The contract calls for the Tobacco Free Coalition to "develop and implement an education
and advocacy plan to educate St. Louis County Council members about the need to remove exemptions from St. Louis County's current smoke-free ordinance."
You can see the scope of work in the documents we've attached below.
The documents also include the scope of work for public relations firm Fleishman-Hillard, which was hired to the tune of $2 million to, among other things, "develop and implement a public education/advocacy campaign to support amending the current county smokefree ordinance ... removing exemptions on all workplaces, bar, and casinos." (The Fleishman-Hillard contract does not include any mention of the county council.)
Freedman assures us that until or unless there's any proposal to change or amend the anti-smoking ordinances, "education" and "advocacy" are A-OK for county contractors. Should an ordinance be introduced on the council, he adds, Tobacco Free St. Louis could only lobby for its passage by using other funding sources.

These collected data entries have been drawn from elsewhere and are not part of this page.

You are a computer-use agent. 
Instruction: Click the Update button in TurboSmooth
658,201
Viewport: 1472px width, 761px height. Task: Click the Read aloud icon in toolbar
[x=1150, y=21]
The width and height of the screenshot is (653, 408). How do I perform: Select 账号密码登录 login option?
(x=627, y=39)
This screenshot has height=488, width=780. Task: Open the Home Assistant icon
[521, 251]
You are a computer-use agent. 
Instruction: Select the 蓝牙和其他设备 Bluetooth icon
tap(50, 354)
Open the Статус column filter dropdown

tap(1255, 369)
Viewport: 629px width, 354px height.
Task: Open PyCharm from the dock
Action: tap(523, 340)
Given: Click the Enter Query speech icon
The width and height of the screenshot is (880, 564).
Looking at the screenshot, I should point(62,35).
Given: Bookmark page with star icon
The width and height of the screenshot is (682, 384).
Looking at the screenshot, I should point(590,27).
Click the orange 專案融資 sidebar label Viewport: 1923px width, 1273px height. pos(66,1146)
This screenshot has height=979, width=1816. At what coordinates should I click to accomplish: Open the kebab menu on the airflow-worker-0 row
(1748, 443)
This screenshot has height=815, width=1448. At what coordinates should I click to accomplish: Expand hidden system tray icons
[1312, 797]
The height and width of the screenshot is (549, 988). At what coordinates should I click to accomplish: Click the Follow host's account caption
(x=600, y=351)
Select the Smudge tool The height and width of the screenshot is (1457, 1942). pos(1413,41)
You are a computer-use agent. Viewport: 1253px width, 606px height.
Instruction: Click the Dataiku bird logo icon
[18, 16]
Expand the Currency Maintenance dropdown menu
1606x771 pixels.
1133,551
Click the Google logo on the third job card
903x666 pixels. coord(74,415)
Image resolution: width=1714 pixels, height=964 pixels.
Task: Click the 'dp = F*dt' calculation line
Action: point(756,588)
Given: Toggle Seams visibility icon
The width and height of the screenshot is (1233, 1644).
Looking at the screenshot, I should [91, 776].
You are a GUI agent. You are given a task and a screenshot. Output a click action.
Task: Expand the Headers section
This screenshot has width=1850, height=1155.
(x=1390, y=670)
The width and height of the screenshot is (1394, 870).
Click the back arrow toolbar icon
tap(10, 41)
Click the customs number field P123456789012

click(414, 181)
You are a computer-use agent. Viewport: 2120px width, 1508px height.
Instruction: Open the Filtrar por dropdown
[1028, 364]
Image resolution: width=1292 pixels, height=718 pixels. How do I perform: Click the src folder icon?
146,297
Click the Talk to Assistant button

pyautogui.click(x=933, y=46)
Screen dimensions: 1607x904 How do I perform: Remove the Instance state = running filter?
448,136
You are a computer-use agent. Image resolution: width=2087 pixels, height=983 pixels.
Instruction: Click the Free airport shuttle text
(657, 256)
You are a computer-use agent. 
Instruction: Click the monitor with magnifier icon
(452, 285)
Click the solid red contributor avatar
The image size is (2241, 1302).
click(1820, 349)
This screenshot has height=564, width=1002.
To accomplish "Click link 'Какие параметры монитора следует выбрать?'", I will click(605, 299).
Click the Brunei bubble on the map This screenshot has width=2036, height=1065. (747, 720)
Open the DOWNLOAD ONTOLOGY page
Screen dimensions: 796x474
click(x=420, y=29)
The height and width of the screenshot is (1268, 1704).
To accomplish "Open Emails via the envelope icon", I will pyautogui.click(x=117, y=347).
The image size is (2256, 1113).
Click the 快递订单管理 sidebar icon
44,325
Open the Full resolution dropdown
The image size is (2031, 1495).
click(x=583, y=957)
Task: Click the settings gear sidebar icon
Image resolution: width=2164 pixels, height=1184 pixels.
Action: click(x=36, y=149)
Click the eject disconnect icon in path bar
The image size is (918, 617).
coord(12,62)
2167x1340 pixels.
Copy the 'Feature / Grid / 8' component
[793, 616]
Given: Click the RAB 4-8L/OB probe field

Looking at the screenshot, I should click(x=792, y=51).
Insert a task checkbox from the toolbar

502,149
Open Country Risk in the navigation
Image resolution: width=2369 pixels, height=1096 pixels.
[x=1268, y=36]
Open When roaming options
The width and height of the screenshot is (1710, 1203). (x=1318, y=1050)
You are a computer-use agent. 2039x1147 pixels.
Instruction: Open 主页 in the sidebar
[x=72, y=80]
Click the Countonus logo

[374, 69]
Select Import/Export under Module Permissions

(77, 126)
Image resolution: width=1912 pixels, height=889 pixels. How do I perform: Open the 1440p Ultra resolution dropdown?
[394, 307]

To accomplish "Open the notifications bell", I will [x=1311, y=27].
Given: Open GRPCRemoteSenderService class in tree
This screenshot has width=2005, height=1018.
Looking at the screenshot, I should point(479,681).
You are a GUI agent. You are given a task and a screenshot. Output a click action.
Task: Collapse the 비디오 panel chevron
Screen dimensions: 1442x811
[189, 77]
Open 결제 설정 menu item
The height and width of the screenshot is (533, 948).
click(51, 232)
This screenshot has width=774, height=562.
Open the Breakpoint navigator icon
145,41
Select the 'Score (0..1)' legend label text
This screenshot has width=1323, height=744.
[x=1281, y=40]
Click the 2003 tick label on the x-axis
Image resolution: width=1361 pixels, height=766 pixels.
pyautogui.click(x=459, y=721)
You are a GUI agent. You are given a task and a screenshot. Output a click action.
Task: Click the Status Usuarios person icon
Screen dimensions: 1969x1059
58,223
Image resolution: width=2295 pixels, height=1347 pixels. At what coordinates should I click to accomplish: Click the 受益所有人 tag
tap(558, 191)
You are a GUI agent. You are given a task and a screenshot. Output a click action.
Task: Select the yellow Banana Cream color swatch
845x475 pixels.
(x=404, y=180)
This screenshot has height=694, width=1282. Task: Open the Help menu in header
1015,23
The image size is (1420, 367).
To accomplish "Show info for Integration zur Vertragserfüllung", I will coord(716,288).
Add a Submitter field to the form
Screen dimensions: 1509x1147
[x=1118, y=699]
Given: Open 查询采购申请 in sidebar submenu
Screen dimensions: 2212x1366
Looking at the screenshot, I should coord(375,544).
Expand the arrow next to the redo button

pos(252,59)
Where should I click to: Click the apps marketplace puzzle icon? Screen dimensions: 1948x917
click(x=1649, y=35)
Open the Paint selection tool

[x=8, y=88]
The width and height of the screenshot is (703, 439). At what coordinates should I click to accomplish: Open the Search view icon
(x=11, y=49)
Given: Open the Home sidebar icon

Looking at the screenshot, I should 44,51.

But Hannegan says he has questions about whether Tobacco Free St. Louis can lobby at all. The organization is organized as a 501(c)3, which means it faces serious restrictions on lobbying activities.
He pointed us to the IRS code governing such nonprofits, which reads in part, "In general, if a substantial part of the activities of your organization consists of carrying on propaganda or otherwise attempting to influence legislation, your organization's exemption from federal income tax will be denied." Hannegan told Daily RFT that he's considering filing a complaint.
Pat Lindsey, the director of Tobacco Free St. Louis, did not respond to a call seeking comment. We'll update this post if we hear back.